Наутро они проснулись рано. Максим торопливо умылся, забрызгав зеркало больше обычного, оделся, застегнув рубашку ровно только с третьего раза, и побежал завтракать, ударившись по пути локтем о косяк так, что в кухне он появился, всё ещё потирая онемевшую руку. Чтобы побыстрее закончить с утренними делами, он набил рот кашей, влил туда же чашку чая с молоком, и теперь пережёвывал эту смесь, прыгая глазами по мерно жующим маме и сестре. Он сильно волновался. В голове звучало: «Скоро, уже совсем скоро мы встретимся!». Сегодня была его первая поездка на кладбище.

Максим раньше не бывал в таких местах. Он видел их на экране, те кладбища показывали преимущественно ночью и на них, в свете луны, делившей небо с редкими облаками, происходила какая-то чертовщина – то скелеты играют музыку на таких же скелетах, то воскрешают или воскресают сами, бормоча заклинания. Но то кладбище, мимо которого он проходил, не было на них похоже. Оно больше напоминало огромный парк с разросшимися деревьями, среди которых изредка можно было заметить кресты. Оно старательно оберегало себя от посторонних глаз.
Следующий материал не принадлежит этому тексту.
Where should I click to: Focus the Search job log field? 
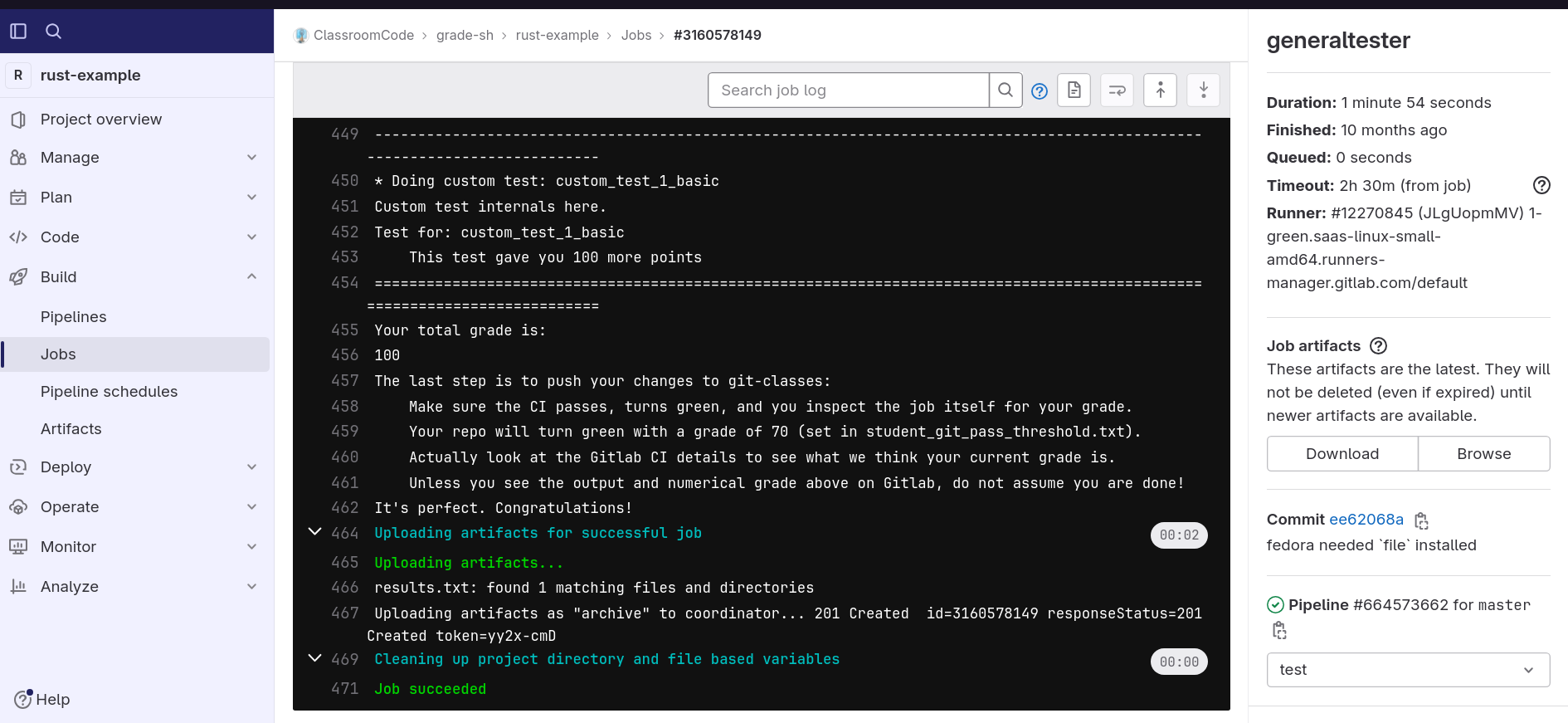(848, 90)
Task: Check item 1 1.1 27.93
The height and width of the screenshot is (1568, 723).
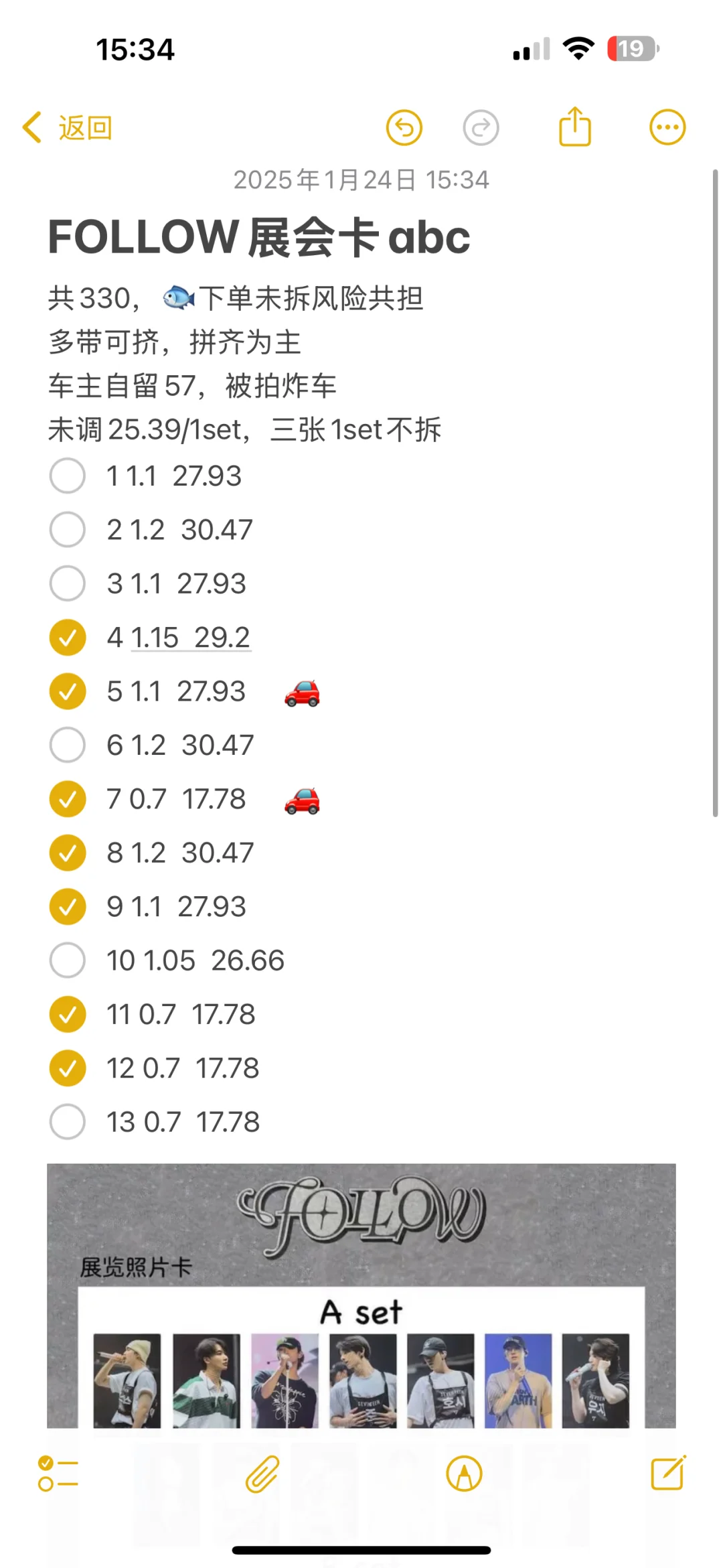Action: [x=68, y=476]
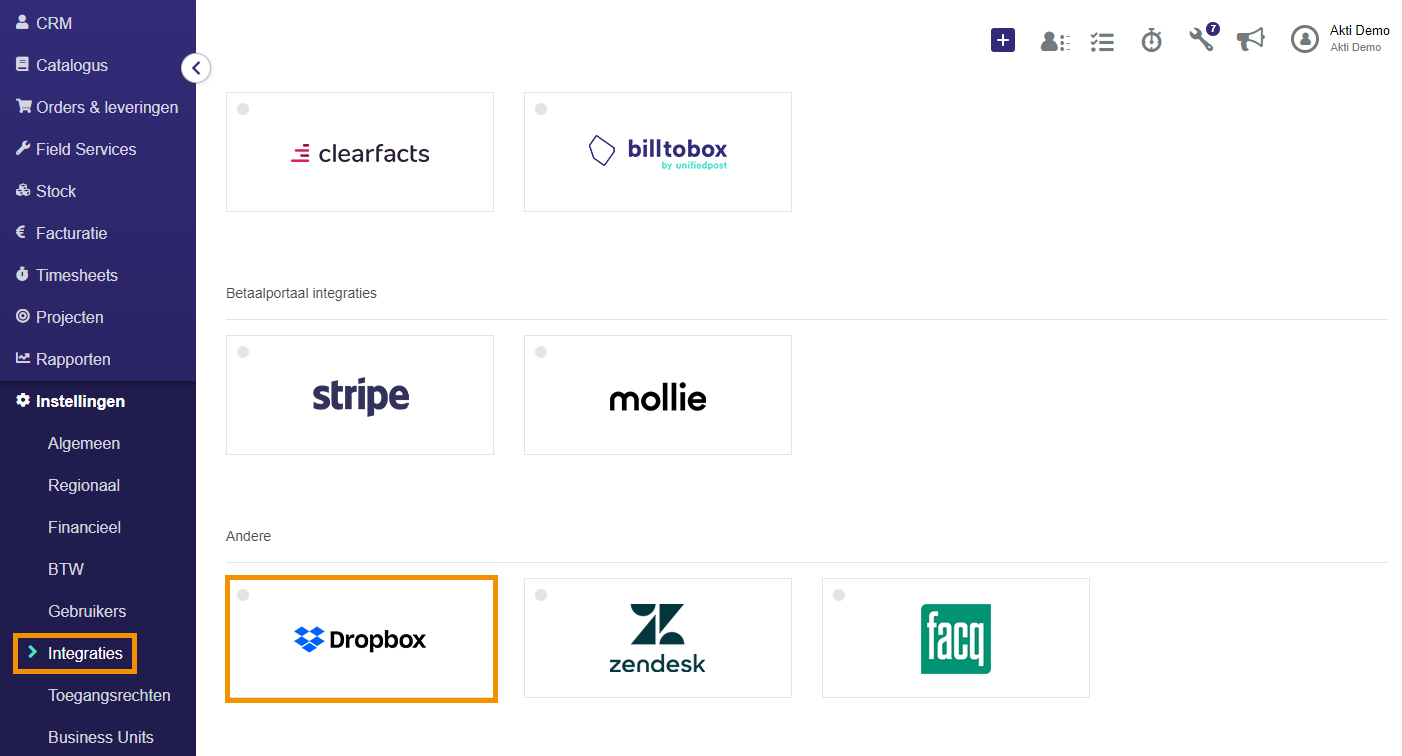This screenshot has width=1402, height=756.
Task: Collapse the sidebar with chevron button
Action: [x=196, y=68]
Они прошли через ворота, украшенные сверху металлическим крестом, а снизу торговыми рядами, основным товаром в которых были лампады и искусственные цветы, кичащиеся своим неприродным происхождение. Среди них не было ни одного, напоминавшего цветом или формой живой образец, по которому они созданы. Максим заметил, что гул города исчез, будто его кто-то проглотил – сожрал весь транспорт и всех людей, из которых он состоял. Остался только звук ног, ступающих по дорожкам, засыпанных гравием, шум ветра, запутавшегося в жилистых листьях, которыми были наполнены кроны, и редкие крики ворон, сидевших на ветках как единственные плоды, на которые способна кладбищенская растительность.

«Интересно, – думал он, – они здесь и вырастают? А они видели город, который снаружи? Может они просто прилетели сюда за прутиками для строительства своих гнёзд, а деревья украли их память и оставили украшением своих крон? А листья отравлены теми, кто лежит у их корней? Вдруг деревья разрушили их семьи, как и семьи тех, кто питает стволы». Максим силился, но не мог вспомнить хоть что-нибудь по этому поводу из школьной программы.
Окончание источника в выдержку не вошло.